Also ich bin auch komplett von Logitech weg. Früher hatte ich fast nur Logitech-Mäuse (einzige Ausnahme war ne Microsoft intelli der ersten Generation). Vor einiger Zeit habe ich mir dann einmal ne Logitech-Tastatur (Internet Access Deluxe oder so ähnlich) und dazu ne stink normale Pilot optical Maus gekauft. Ca. 1 Jahr war ich mit der Kombination zufrieden, doch dann fingen die Probleme an. Bei der Maus funktioniert die linke Maustaste nicht mehr korrekt, konnte ich jedoch relativ schnell umtauschen. Kaum war die neue Maus da, hat die Tastatur angefangen zu spinnen. Bei dieser speziellen Tastatur waren die F-Tasten auch mit irgendwelchen Sonderfunktionen belegt. Es gab nen kleinen Schalter, wo man zwischen diesen Sonderfunktionen und den normalten "F-Funktionen" hin und her schalten konnte. Das hat irgendwie nicht mehr funktioniert. Mal schaltet er um, mal nicht. Ab und an hat er auch umgeschaltet, ohne dass ich die Taste gedrückt habe. Und bevor Fragen kommen, nein mir ist da nix reingelaufen oder ähnliches. Naja, da ich die F-Tasten eh eher selten und die Sonderfunktionen überhaupt nicht benutzt habe, habe ich von einem Umtausch abgesehen (der Aufwand das Teil einzuschicken war es mir nicht wert). 
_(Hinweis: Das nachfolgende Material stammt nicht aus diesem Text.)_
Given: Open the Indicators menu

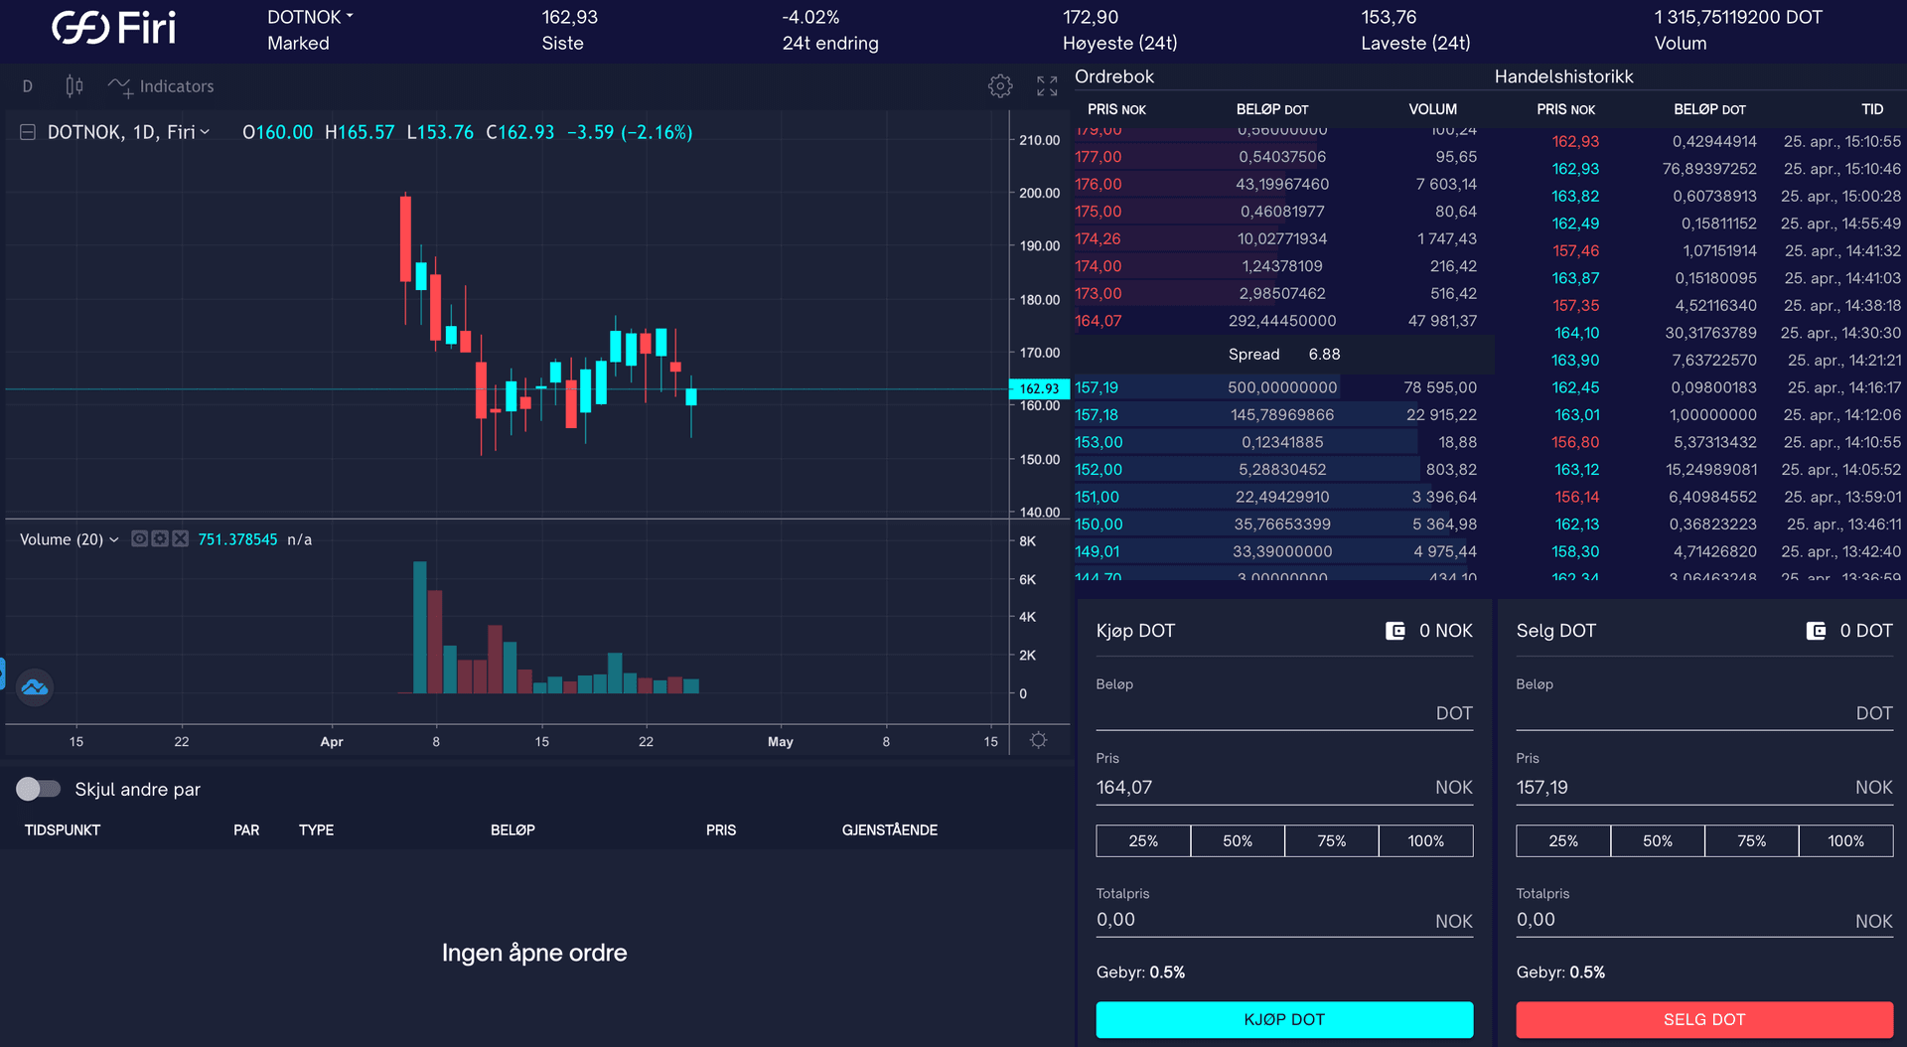Looking at the screenshot, I should 161,86.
Als dann aber nach ca 7 Monate die Ersatzmaus die gleichen Ausfallerscheinungen wie meine ursprüngliche Maus gezeigt haben, habe ich beides entsorgt und bin wieder zu Cherry gewechselt. Seit dem keine Probleme mehr.


----------



## Klutten (30. September 2007)

*AW: Logitech Qualität echt fürn A.....*

Vielleicht ist der mittlere Mausknopf einfach nicht für solche Belastungen ausgelegt. Bei der Entwicklung wird ja die Lebensdauer eines jeden Elements festgelegt, und da kommt diese Taste wohl zu kurz.
Ich kenne das Problem, da ich selber viel CAD/CAM programmiere. An einem durchschnittlichen Arbeitstag kommen durchschnittlich bis zu 10000 Mausklicks zusammen. Das summiert sich dann schnell hoch. Grundsätzlich sind für solche Arbeiten aber Mäuse mit drei richtigen Tasten vorzuziehen, da der Druckpunkt komfortabler ist.


----------



## DerSitzRiese (30. September 2007)

*AW: Logitech Qualität echt fürn A.....*

mx510 TOP


----------



## Hitman (30. September 2007)

*AW: Logitech Qualität echt fürn A.....*

Die einzige Logitech Maus die ich hatte ist eine MX 500.
Die hält ansich ganz gut und kann mich nicht beschweren (hab die immer noch an einem zweiten Rechner in Verwendung).

Die Ergonomie lässt dagegen zu wünschen, imo sind Logitech Mäuse fast immer ziemliche "Backsteine" (das obwohl ich ziemlich lange Finger habe).

Bin dann auf Razer umgestiegen da passt zwar die Ergonomie aber dafür sind die  Mikroschalter nicht so der Hit (hatte auch mal ein defektes Mausrad bei einer Razer, wurde auf Garantie dann getauscht).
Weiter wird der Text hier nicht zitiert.